Victorien Sardou (5 September 1831 – 8 November 1908) was a French dramatist. He is best remembered today for his development, along with Eugène Scribe, of the well-made play. He also wrote several plays that were made into popular 19th-century operas such as La Tosca (1887) on which Giacomo Puccini's opera Tosca (1900) is based, and Fedora by Umberto Giordano, a work that popularized the fedora hat as well.

Victorien was born in rue Beautreillis, Paris on 5 September 1831. The Sardous were settled at Le Cannet, a village near Cannes, where they owned an estate, planted with olive trees. A night's frost killed all the trees and the family was ruined. Victorien's father, Antoine Léandre Sardou, came to Paris in search of employment. He was in succession a book-keeper at a commercial establishment, a professor of book-keeping, the head of a provincial school, then a private tutor and a schoolmaster in Paris, besides editing grammars, dictionaries and treatises on various subjects. With all these occupations, he hardly succeeded in making a livelihood, and when he retired to his native country, Victorien was left on his own resources. He had begun studying medicine, but had to desist for want of funds. He taught French to foreign pupils: he also gave lessons in Latin, history and mathematics to students, and wrote articles for cheap encyclopaedias.
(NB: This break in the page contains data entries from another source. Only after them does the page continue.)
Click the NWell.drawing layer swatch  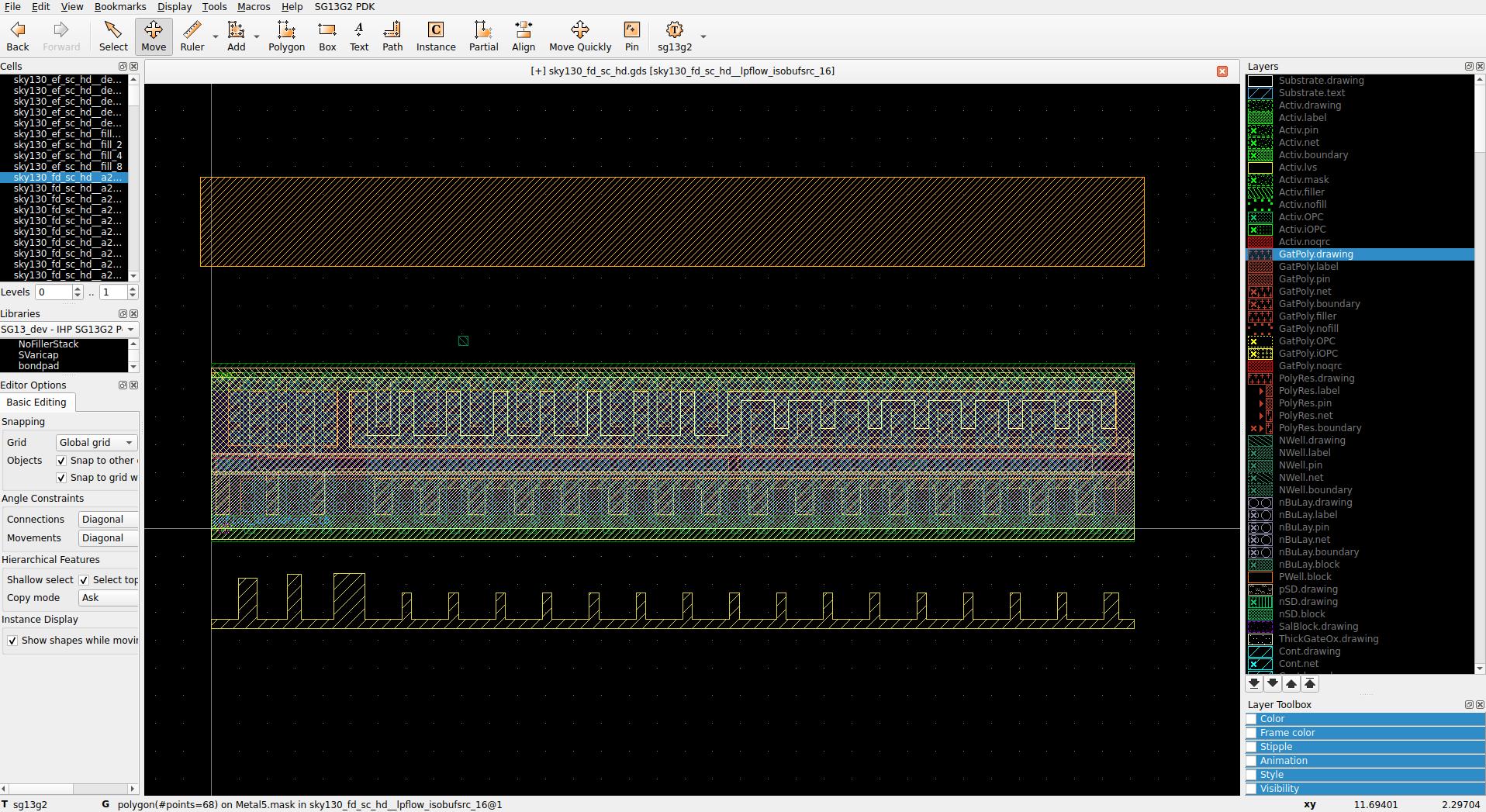pyautogui.click(x=1260, y=441)
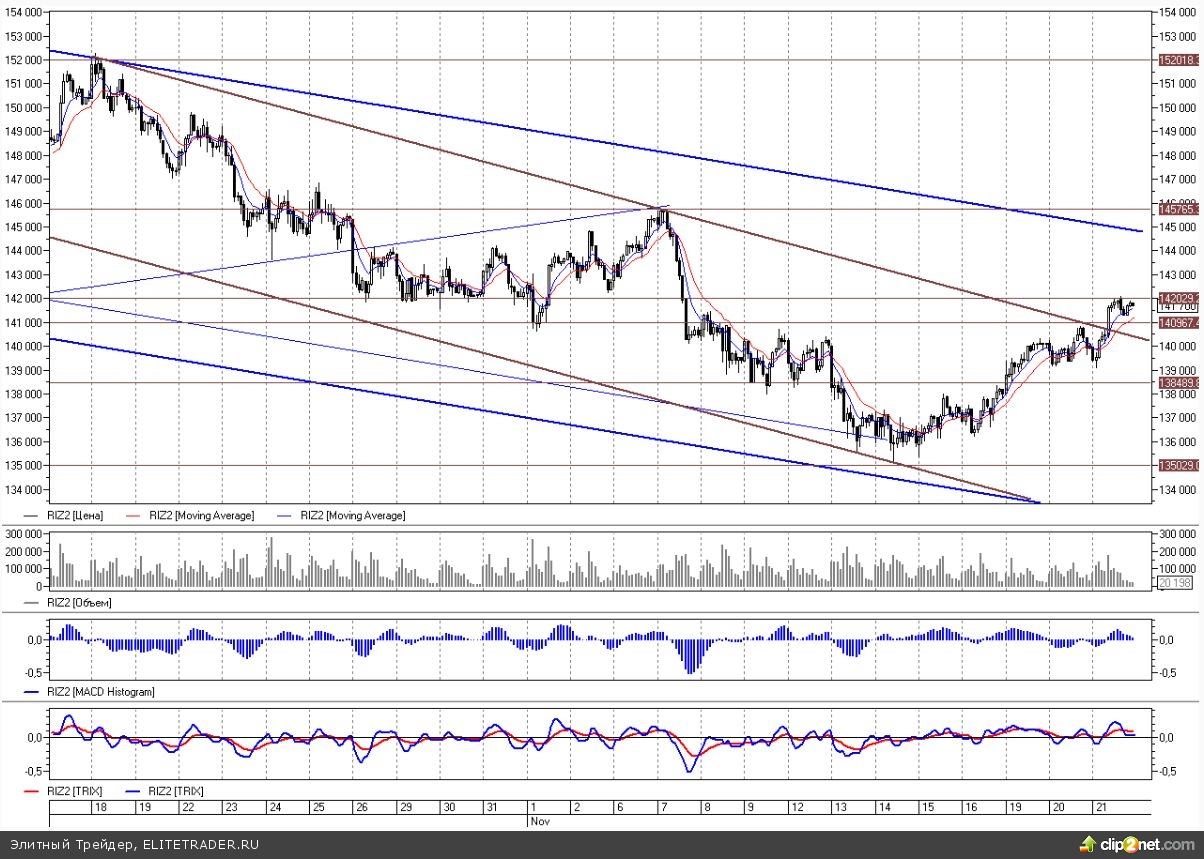This screenshot has height=859, width=1204.
Task: Click the ELITETRADER.RU footer text
Action: 199,845
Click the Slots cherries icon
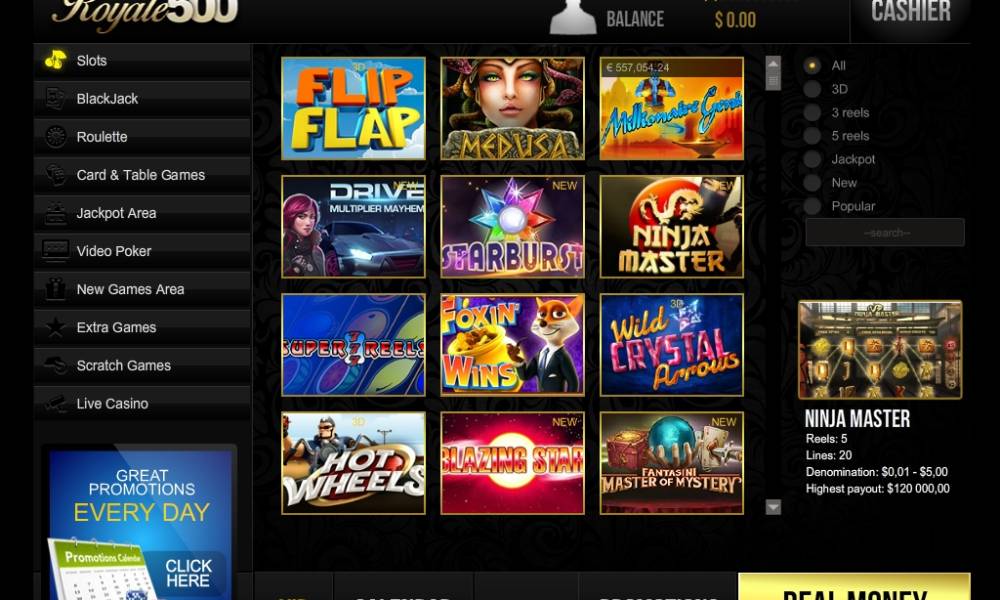 [55, 61]
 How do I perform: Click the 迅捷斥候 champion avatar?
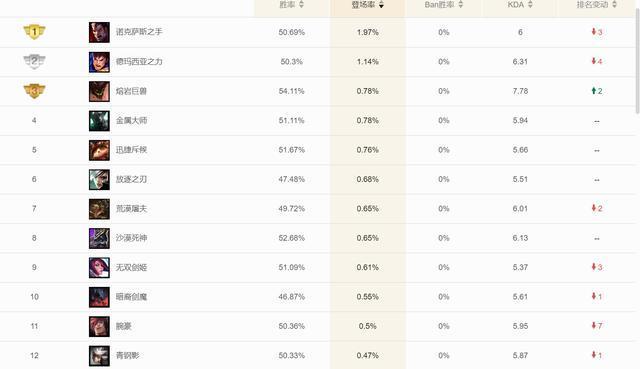point(99,150)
At the same time he was trying to make headway in the literary world. His talents had been encouraged by an old , Mme de Bawl, who had published novels and enjoyed some reputation in the days of the Restoration, but she could do little for her protégé. Victorien Sardou made efforts to attract the attention of Mlle Rachel, and to win her support by submitting to her a drama, La Reine Ulfra, founded on an old Swedish chronicle. A play of his, La Taverne des étudiants, was produced at the Odéon on 1 April 1854, but met a stormy reception, owing to a rumour that the débutant had been instructed and commissioned by the government to insult the students. La Taverne was withdrawn after five nights. Another drama by Sardou, Bernard Palissy, was accepted at the same theatre, but the arrangement was cancelled in consequence of a change in the management. A Canadian play, Fleur de Liane, would have been produced at the Ambigu but for the death of the manager. Le Bossu, which he wrote for Charles Albert Fechter, did not satisfy the actor; and when the play was successfully produced, the nominal authorship, by some unfortunate arrangement, had been transferred to other men. Sardou submitted to Adolphe Lemoine, manager of the Gymnase, a play entitled Paris à l'envers, which contained the love scene, afterwards so famous, in Nos Intimes. Montigny thought fit to consult Eugène Scribe, who was revolted by the scene in question.